Et voici que, parvenu à cette hauteur de miracle et d’héroïsme, Paolo Tarsis, ou plutôt Gabriele d’Annunzio, sent les ailes qui le portent s’élancer avec une souplesse de prodige. Pourquoi résister ? Aussi bien tomber plus loin, ailleurs. Mais l’oiseau divin est en humeur de conquête. Il plane, il avance, il est maître de l’Infini. La terre fuit sous son vol : les villes, les fleuves, les campagnes passent. Voici la mer, voici l’autre rive de la mer. Voici, belle et triste sur ses bords, la fière Sœur exilée.
C’est là que l’aviateur viendra, à la fin, par sa volonté reconquise, atterrir sans secousses. Il partait pour la mort ? Il vient de découvrir la raison de vivre. Au-delà de ce que l’homme connaissait, il a vu s’ouvrir, devant son énergie, comme aux temps prédestinés, le domaine des espérances illimitées, et son bonheur est si profond, qu’il ne sent même pas la douleur physique que lui cause une brûlure de l’essence répandue sur son pied.
Il est une vertu qui revêt aisément chez les hommes la couleur d’une Religion : c’est le Patriotisme. Il a, avec la religion, ce lien direct : au nom d’un idéal très élevé, il impose à celui qui s’y livre la nécessité du sacrifice.

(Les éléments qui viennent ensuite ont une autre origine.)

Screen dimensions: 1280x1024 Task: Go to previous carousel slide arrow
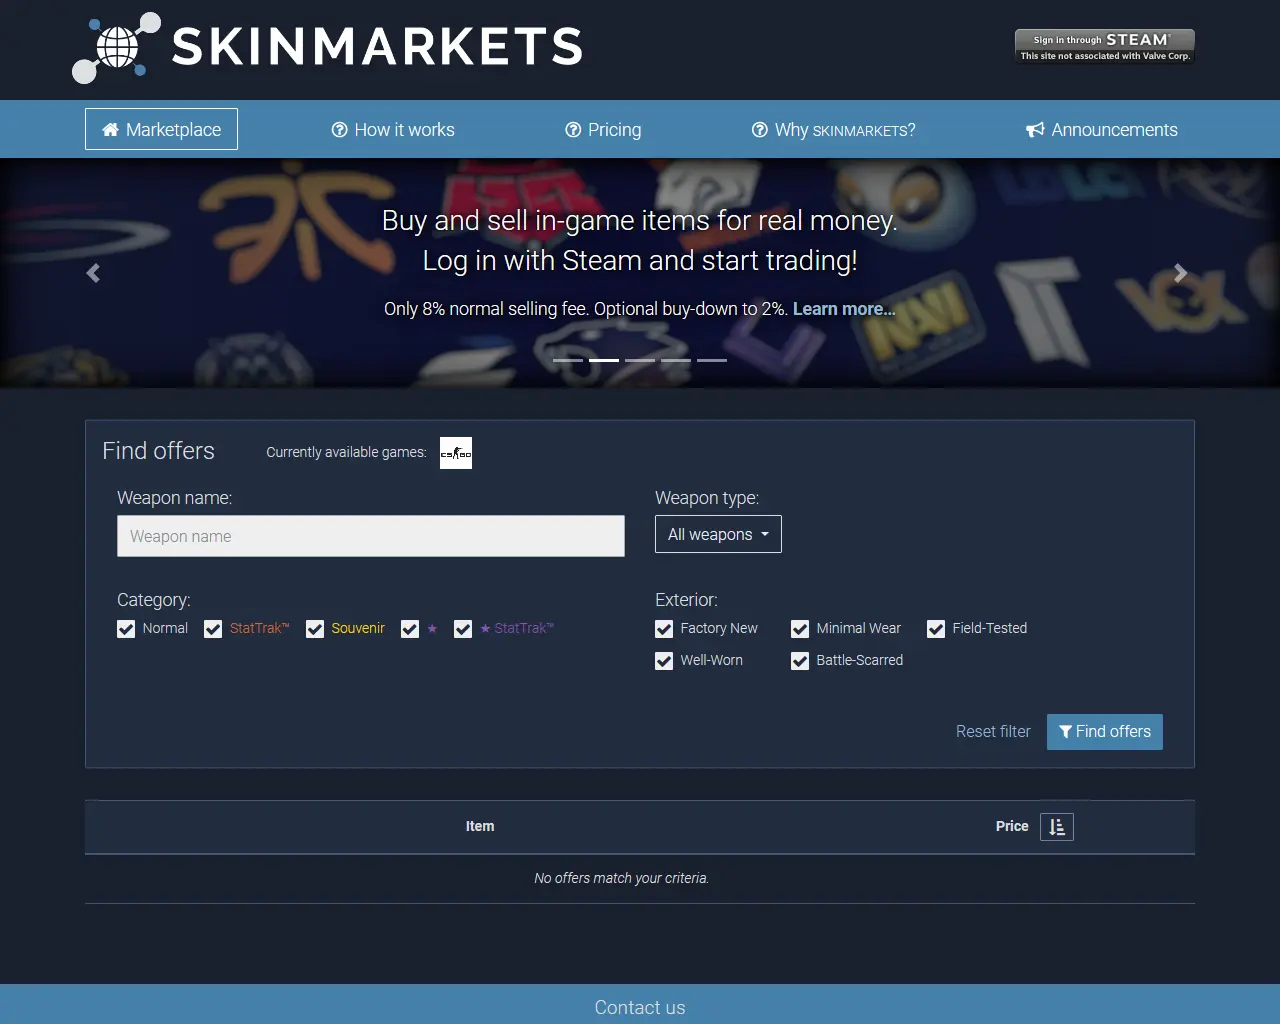[93, 273]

Comment les anciens Romains qui consultaient, avant d’aller se battre, les entrailles des animaux, et, après la bataille., s’annexaient les dieux des peuples vaincus, ont-ils pu pratiquer avec grandeur les plus hautes vertus militaires ? C’est que, en dehors des temples, ils adoraient l’Idée même de la Patrie avec une force d’amour telle qu’elle leur faisait faire avec joie le sacrifice de leur vie.

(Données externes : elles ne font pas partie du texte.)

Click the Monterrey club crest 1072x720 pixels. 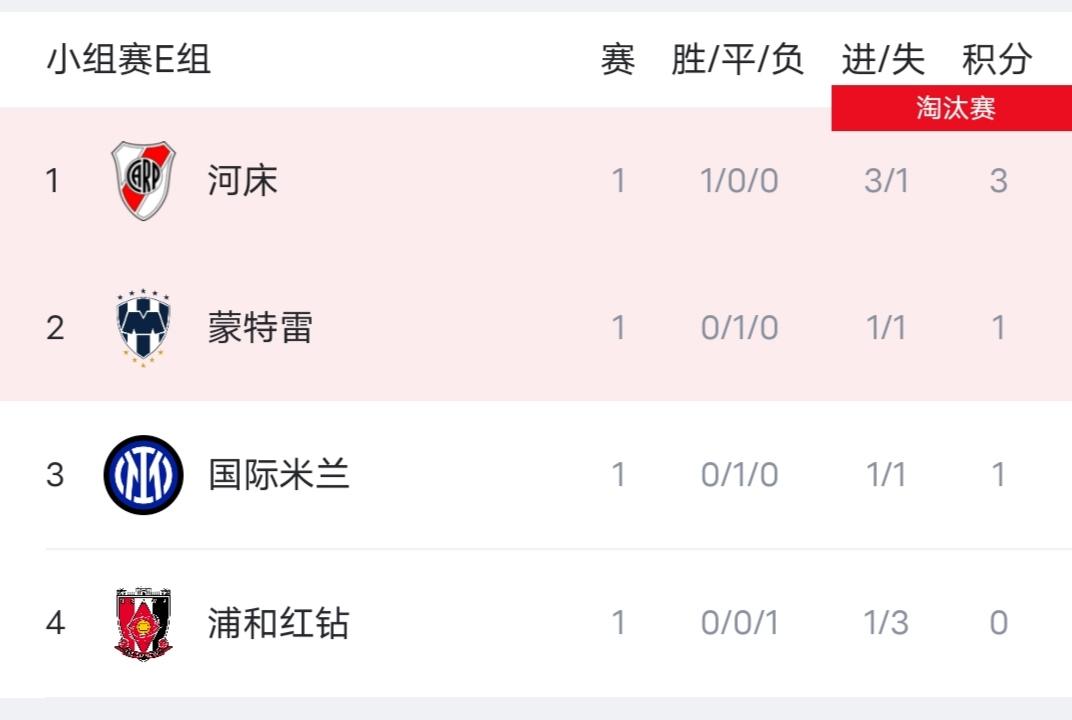tap(143, 328)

Depuis sa vingt-cinquième année, par ces Odes navales sur lesquelles palpitent comme sur l’azur méditerranéen les trois couleurs, Gabriele d’Annunzio a aimé et ranimé les espérances de sa patrie d’une ferveur croissante. Avec ses los, — si splendidement inspirés qu’il faut remonter aux lyriques grecs pour retrouver avec une langue si châtiée une telle vigueur d’accent, — il est entré sur le terrain de la politique militante et, bien avant la guerre, il faisait « caviarder » par le ministère Giolitti des vers contre l’Autriche que son audace et sa passion pour son pays l’avaient poussé à écrire. D’Annunzio ne s’effraya pas de cette leçon ; au contraire. Dans les audacieux poèmes épiques nationaux que sont ses Chants des gestes d’Outre-mer, il clama prophétiquement, avec un rare sens héroïque de l’action, l’enthousiasme, la foi, les exploits futurs de l’Italie contemporaine guerrière. C’est l’âme même d’un peuple qui s’élance, éclate en puissance de vie, en passion d’énergie. On lit en exergue sur une page du volume cette presciente vision, empruntée à son Chant augural pour la nation élue, publié dès 1901 :
… Que tu voies un jour la mer latine se couvrir — de carnage à ta guerre, — et pour tes couronnes se plier tes lauriers et tes myrtes, — ô toujours renaissante, ô fleur de toutes les races, arôme de toute la terre, Italie, Italie consacrée à la nouvelle aurore avec la charrue et la proue.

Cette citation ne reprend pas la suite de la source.